特に理由はありませんが初投稿です。
「D、S-39。二人揃ってるならちょうどよかった。」
「パックス!」
シフトが終わり、洗浄ルームを後にしようとするスタースクリームとDの前に、オライオン・パックスが駆け寄ってきた。洗浄前の油臭いオライオンと迷わず肩を組むDを見て、スタースクリームは一歩引いてしまう。「まだ洗ってねえのによくやるぜ……。」と、小声で呟きながらその光景に苦笑いを浮かべた。
「今度のアイアコン5000なんだが、よかったらS-39も一緒に行かないか? あの人混みに、まだ勝手のわからない君を一人で放り出すのは心配だからな。俺はいつもDと一緒に見に行ってるんだけど、君はDと仲がいいし、それなら3人で行きたいと思ってね。
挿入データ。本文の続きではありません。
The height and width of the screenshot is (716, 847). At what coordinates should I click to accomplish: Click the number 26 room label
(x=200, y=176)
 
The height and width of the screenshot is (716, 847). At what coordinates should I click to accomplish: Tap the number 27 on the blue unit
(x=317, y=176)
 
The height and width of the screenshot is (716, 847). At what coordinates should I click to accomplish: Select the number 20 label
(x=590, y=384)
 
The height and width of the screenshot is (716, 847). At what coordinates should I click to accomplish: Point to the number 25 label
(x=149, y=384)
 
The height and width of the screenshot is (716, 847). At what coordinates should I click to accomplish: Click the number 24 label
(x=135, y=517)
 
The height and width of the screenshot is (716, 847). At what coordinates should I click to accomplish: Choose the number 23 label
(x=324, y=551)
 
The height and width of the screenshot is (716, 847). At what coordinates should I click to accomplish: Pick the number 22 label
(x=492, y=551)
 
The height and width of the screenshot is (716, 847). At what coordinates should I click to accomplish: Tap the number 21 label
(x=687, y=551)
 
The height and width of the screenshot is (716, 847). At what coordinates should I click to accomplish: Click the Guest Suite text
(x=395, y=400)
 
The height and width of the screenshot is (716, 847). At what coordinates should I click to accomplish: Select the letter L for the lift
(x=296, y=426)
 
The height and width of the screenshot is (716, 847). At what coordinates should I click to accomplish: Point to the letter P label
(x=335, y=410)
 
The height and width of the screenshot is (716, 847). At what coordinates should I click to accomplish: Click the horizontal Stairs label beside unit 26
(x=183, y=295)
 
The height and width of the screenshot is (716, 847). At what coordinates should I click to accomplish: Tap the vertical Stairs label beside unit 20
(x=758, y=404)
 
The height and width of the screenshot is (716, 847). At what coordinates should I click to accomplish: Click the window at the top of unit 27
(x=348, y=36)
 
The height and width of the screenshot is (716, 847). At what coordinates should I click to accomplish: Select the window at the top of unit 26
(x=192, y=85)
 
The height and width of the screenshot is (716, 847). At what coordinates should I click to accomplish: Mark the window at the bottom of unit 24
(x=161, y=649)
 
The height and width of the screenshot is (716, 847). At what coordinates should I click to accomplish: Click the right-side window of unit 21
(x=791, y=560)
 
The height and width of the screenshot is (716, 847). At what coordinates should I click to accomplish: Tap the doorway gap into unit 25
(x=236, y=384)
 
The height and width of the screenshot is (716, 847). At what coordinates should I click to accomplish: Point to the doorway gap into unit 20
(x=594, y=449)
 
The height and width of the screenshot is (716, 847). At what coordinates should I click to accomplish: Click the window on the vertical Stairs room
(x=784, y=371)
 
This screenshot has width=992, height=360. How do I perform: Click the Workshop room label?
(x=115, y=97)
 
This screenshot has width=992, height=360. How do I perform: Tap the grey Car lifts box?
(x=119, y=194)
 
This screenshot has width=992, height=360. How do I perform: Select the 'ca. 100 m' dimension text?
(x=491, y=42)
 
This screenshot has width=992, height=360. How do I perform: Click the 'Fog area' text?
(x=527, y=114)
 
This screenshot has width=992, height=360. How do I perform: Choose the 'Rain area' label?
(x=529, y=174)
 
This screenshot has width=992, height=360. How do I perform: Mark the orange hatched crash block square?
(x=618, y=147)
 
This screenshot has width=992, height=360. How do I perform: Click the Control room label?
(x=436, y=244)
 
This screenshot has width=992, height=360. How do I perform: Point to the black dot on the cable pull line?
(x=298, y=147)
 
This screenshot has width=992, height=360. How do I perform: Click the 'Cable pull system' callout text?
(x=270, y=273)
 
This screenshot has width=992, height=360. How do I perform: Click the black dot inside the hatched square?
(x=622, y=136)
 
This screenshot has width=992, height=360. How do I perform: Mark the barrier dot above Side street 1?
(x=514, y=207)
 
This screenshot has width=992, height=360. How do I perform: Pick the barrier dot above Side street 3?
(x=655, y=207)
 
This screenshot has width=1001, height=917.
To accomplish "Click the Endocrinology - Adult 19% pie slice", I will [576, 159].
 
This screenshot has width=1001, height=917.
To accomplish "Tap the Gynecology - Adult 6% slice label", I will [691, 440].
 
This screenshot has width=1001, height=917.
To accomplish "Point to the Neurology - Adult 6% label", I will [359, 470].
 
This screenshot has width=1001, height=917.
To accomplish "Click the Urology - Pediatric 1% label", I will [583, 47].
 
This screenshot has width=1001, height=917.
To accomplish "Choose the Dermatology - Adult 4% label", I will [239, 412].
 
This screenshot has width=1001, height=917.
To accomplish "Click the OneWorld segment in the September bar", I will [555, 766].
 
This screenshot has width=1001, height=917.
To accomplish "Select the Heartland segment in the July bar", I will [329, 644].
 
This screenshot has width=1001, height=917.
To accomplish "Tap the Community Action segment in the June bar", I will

ちょうど探してたんだ。」
オライオンは屈託のない笑顔で言い、Dもその提案にノリ良く賛成した。「お前の "いい考え" にしては、なかなか冴えてんな!」 と大声で笑う。しかし、スタースクリームはその熱意に今一つ乗れない。
「アイアコン5000? 確か、プライム追悼のレースだったか。」
口の端を歪めながらそう言うスタースクリーム。気乗りしないのは無理もない。プライム全滅の日は、数多の仲間が命を散らしたクインテッサ星人との戦争、その最後の激突を象徴していた。正直今となってはプライムたちは最早どうでもいいが、同胞のスパークが散った日を、ただのエンターテインメントとして消費するセンチネルのやり方が、スタースクリームにはどうにも鼻につく。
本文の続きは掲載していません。